What you have to do — Once the images are set aside, write out the rest of the records exactly.

Supplied entries —
-=-=-

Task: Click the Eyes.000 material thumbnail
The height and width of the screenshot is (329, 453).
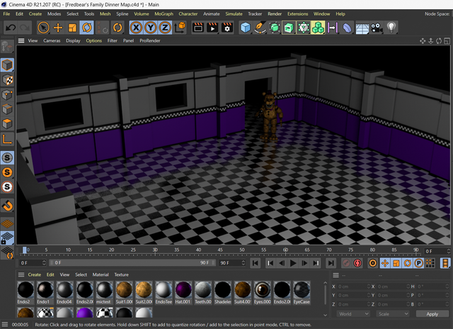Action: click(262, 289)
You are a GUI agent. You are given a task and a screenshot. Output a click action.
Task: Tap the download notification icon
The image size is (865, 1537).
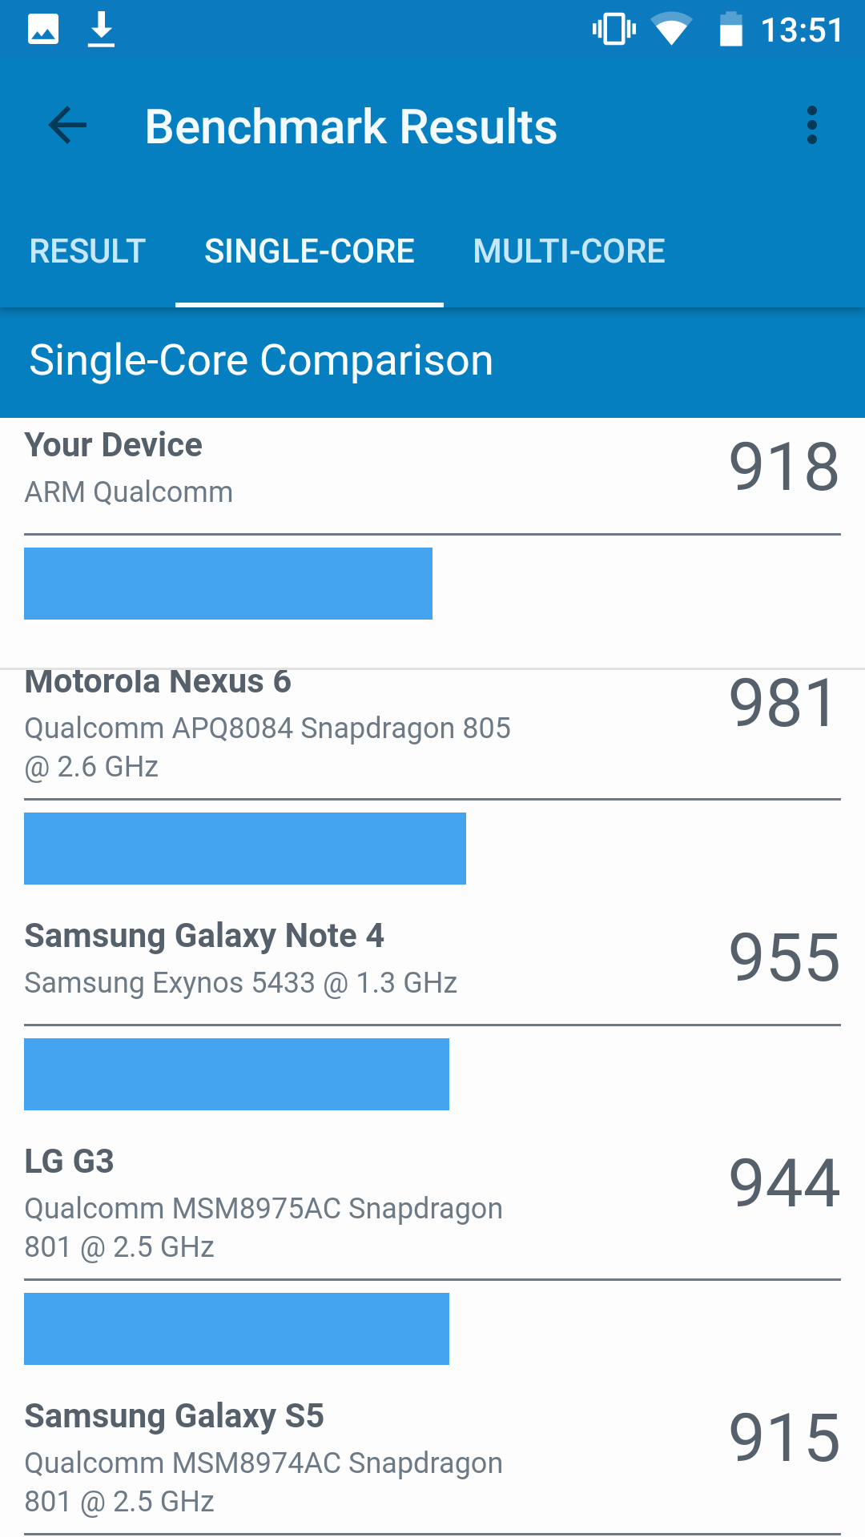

-=-=-

Result for this exercise —
Task: Click the Eyes.000 material thumbnail
The height and width of the screenshot is (329, 453).
Action: click(262, 289)
You are a GUI agent. You are given a task and a screenshot. Output a click action.
Task: Tap the download notification icon
The image size is (865, 1537).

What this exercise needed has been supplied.